Assignment →
The records below are to be copied exactly, with their pictures left out.
Top of Material for this exercise
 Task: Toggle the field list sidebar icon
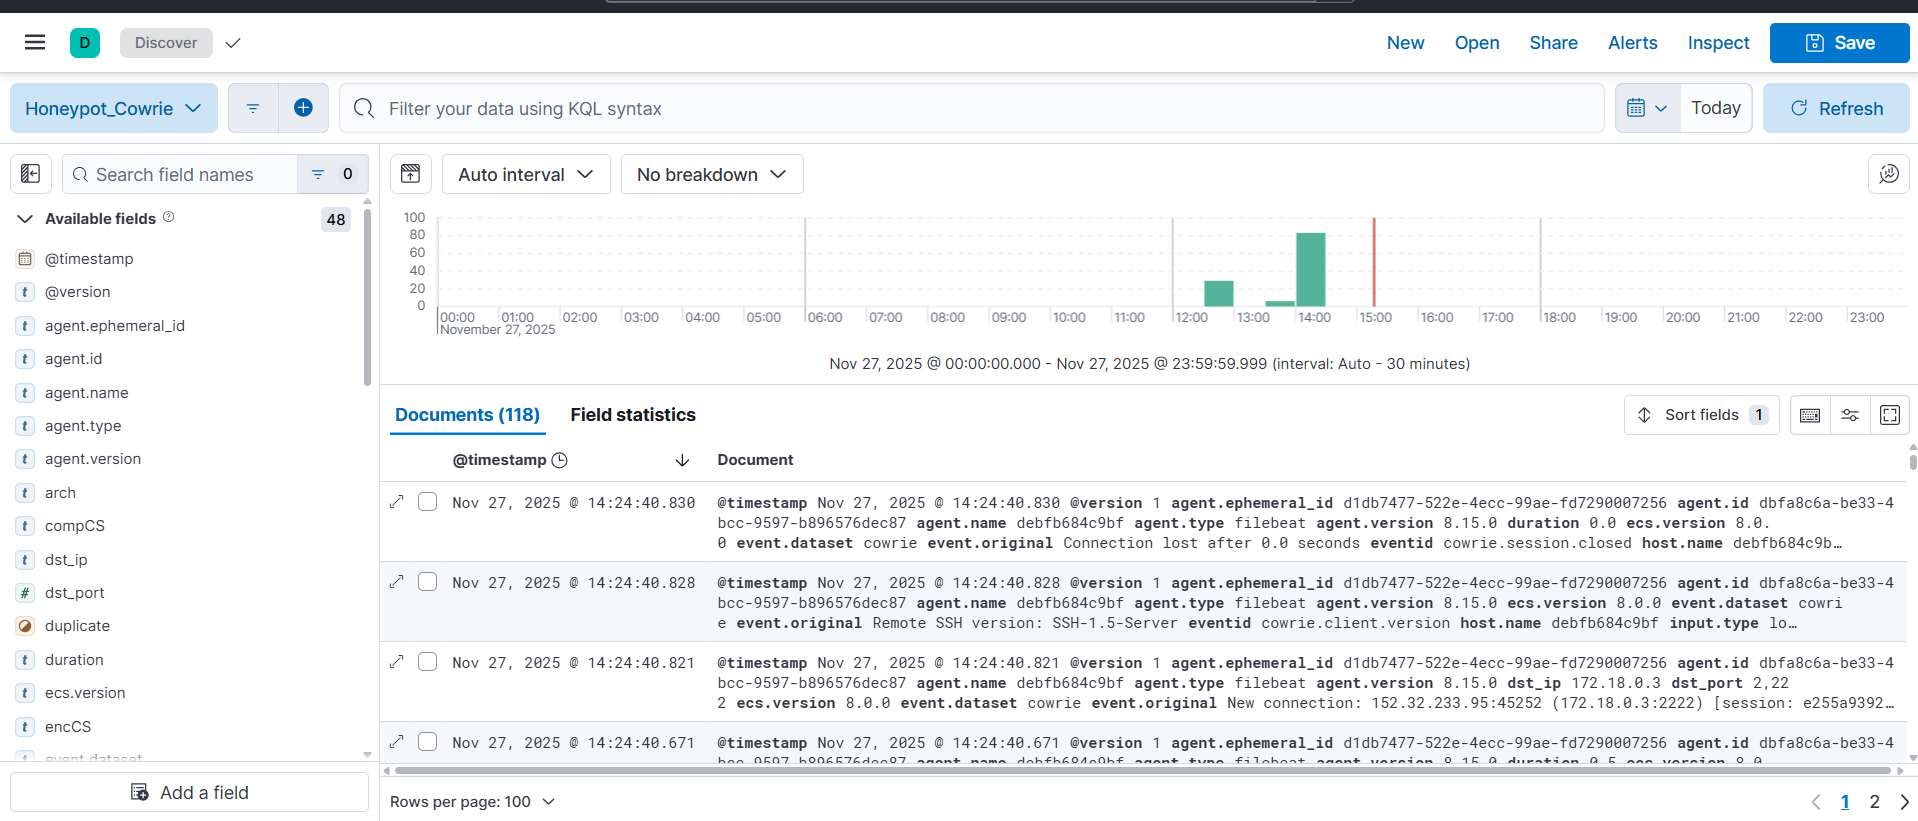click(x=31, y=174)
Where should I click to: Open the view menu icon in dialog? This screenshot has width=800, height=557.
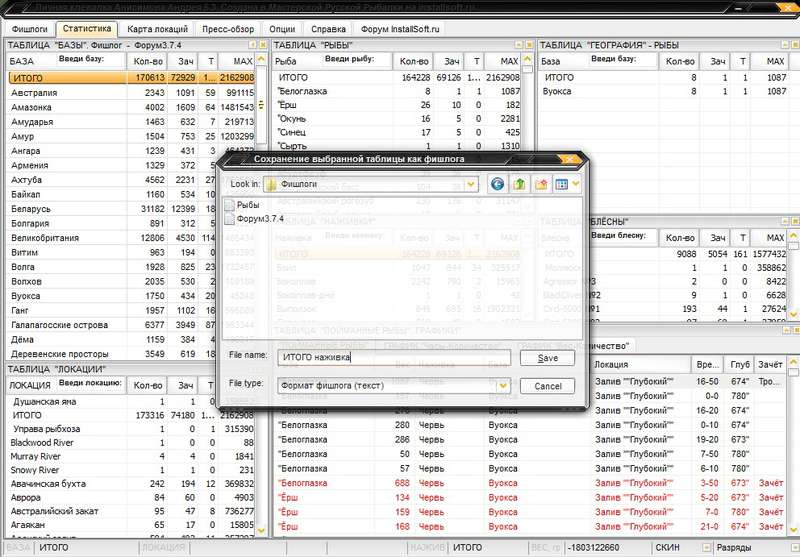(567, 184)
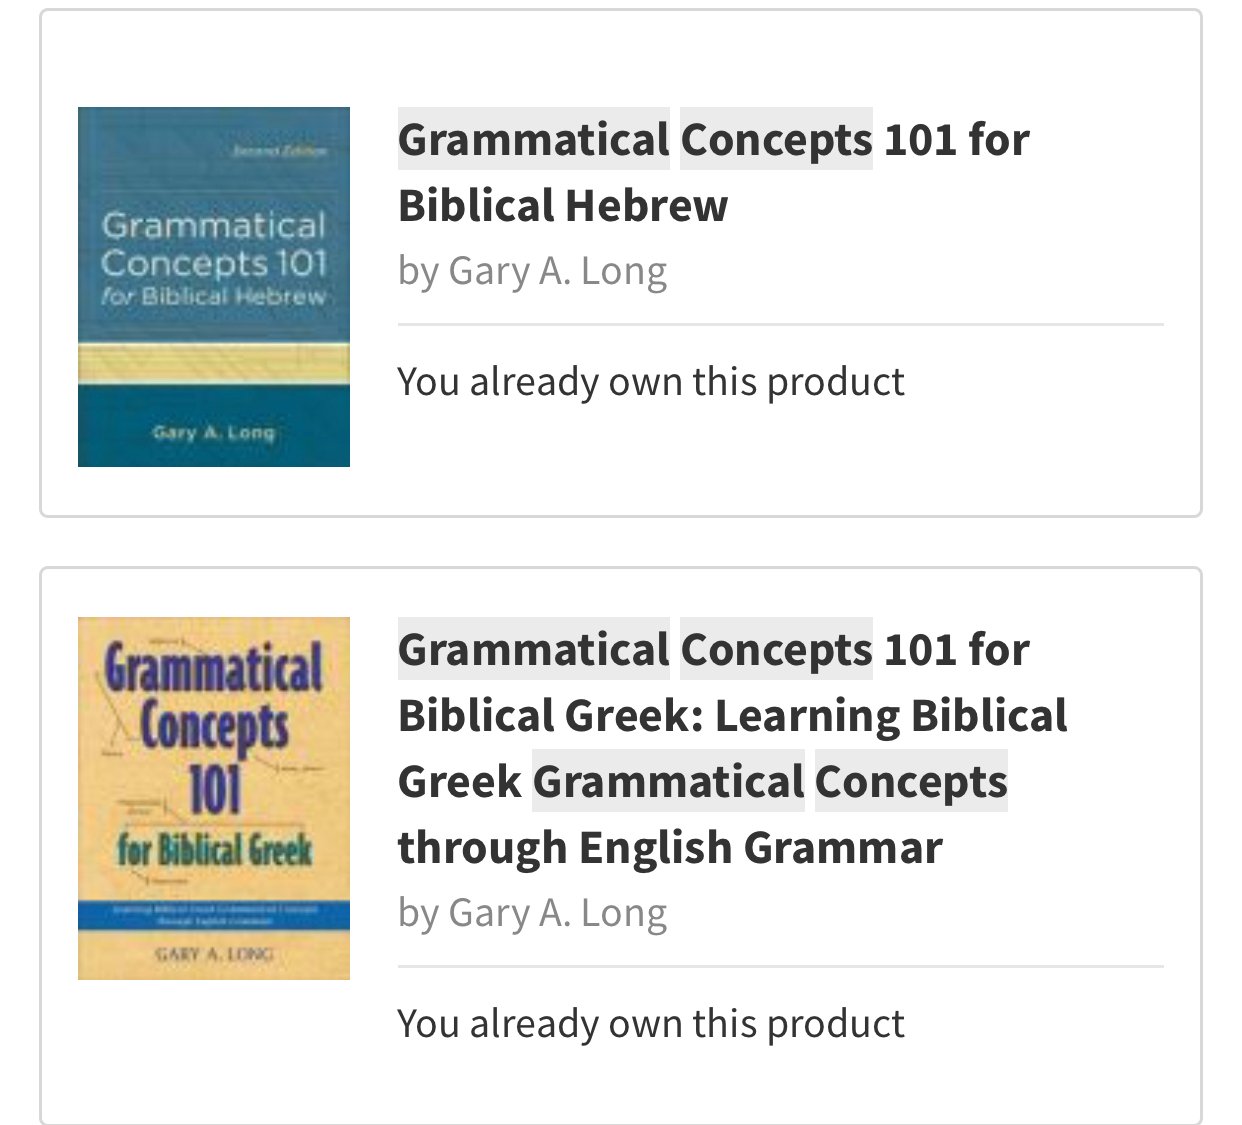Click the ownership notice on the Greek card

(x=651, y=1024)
Bottom of Material for this exercise
Written answer →
 Task: Toggle the field list sidebar icon
click(x=31, y=174)
Where should I click to: Open the view menu icon in dialog? This screenshot has width=800, height=557.
(567, 184)
Click the ownership notice on the Greek card

(x=651, y=1024)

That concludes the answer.